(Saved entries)
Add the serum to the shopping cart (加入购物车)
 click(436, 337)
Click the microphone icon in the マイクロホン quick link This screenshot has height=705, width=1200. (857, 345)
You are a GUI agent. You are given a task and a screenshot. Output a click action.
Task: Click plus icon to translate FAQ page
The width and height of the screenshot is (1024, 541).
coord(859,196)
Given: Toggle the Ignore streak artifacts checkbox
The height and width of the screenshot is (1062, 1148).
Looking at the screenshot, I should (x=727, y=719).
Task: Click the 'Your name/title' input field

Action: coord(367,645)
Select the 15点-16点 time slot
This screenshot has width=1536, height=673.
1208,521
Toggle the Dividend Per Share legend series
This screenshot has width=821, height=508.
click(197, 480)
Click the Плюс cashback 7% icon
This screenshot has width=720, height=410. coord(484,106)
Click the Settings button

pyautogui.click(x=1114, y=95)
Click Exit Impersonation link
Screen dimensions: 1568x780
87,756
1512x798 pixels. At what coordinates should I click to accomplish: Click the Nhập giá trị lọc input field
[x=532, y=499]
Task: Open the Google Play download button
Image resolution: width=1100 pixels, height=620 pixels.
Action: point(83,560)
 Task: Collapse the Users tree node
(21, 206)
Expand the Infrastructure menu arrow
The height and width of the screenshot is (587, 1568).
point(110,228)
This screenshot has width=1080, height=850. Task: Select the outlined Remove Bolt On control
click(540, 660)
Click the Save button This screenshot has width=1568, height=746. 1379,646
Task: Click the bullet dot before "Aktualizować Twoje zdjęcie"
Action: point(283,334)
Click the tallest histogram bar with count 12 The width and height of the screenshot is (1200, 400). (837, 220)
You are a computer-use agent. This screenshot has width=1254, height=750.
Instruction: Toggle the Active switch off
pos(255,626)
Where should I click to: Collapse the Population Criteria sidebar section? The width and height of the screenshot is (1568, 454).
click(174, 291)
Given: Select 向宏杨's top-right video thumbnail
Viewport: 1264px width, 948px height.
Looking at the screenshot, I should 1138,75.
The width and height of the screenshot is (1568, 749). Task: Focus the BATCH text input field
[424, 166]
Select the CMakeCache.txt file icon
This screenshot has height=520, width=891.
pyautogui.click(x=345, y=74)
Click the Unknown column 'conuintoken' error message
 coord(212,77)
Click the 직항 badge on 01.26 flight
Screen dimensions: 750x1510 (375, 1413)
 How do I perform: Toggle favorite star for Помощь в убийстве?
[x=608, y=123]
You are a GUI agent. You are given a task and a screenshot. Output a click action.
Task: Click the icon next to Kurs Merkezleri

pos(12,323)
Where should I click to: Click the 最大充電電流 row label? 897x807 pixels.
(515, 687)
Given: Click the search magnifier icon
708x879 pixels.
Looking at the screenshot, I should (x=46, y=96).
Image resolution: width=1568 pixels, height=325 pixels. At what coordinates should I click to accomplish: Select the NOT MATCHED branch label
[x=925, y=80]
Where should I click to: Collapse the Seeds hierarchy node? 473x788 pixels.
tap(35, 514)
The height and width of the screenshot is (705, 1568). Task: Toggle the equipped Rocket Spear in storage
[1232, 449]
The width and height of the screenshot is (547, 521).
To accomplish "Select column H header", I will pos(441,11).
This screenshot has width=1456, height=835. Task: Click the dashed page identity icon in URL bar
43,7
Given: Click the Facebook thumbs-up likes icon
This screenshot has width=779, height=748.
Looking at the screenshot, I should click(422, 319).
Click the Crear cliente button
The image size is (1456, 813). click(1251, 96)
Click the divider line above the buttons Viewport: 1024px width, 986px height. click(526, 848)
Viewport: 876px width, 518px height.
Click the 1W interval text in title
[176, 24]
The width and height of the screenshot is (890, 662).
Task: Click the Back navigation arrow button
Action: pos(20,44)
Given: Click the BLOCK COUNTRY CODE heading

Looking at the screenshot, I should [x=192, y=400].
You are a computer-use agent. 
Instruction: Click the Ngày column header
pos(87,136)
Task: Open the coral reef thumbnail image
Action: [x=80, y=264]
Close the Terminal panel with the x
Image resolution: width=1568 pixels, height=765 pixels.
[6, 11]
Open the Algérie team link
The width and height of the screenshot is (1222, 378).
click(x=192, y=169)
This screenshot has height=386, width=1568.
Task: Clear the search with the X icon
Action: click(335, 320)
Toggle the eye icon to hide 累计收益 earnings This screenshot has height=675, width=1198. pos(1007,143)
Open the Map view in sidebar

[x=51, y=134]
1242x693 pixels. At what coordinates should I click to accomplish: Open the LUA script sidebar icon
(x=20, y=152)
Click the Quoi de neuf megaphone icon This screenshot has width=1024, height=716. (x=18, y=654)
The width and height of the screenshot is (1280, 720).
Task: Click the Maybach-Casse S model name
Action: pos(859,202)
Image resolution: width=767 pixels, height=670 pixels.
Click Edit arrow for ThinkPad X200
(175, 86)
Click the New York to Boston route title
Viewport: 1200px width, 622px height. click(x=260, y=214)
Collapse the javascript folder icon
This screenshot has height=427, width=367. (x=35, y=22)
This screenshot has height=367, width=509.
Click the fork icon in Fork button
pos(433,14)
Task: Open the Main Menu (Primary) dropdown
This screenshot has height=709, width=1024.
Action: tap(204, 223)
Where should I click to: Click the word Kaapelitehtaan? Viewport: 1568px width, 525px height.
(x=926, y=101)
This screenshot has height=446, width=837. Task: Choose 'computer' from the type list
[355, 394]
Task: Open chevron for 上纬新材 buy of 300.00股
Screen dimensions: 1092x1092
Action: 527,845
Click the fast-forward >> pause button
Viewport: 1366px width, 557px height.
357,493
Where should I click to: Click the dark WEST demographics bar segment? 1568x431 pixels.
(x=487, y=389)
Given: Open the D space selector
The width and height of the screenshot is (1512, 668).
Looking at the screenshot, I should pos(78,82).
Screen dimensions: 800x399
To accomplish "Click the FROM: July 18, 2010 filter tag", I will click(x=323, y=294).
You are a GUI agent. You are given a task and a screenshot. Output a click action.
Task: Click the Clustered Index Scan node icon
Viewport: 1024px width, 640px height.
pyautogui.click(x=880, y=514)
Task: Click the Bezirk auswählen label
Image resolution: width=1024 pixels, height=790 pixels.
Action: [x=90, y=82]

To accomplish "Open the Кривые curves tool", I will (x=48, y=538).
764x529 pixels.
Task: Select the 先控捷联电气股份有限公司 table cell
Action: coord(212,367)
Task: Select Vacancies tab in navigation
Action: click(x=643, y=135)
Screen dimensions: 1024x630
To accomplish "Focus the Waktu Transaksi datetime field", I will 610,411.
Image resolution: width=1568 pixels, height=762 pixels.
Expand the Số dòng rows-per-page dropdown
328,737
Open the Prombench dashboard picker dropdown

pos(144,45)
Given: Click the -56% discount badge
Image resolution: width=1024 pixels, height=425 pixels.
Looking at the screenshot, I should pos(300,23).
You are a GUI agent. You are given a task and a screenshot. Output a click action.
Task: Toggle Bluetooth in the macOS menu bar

• [Aim of the exercise] Set down the lines above as they stand, starting with the first line and ending with the line that contains "Task: Click plus icon to translate FAQ page".

• [Result below]
Add the serum to the shopping cart (加入购物车)
 click(436, 337)
Click the microphone icon in the マイクロホン quick link This screenshot has height=705, width=1200. (857, 345)
You are a GUI agent. You are given a task and a screenshot. Output a click action.
Task: Click plus icon to translate FAQ page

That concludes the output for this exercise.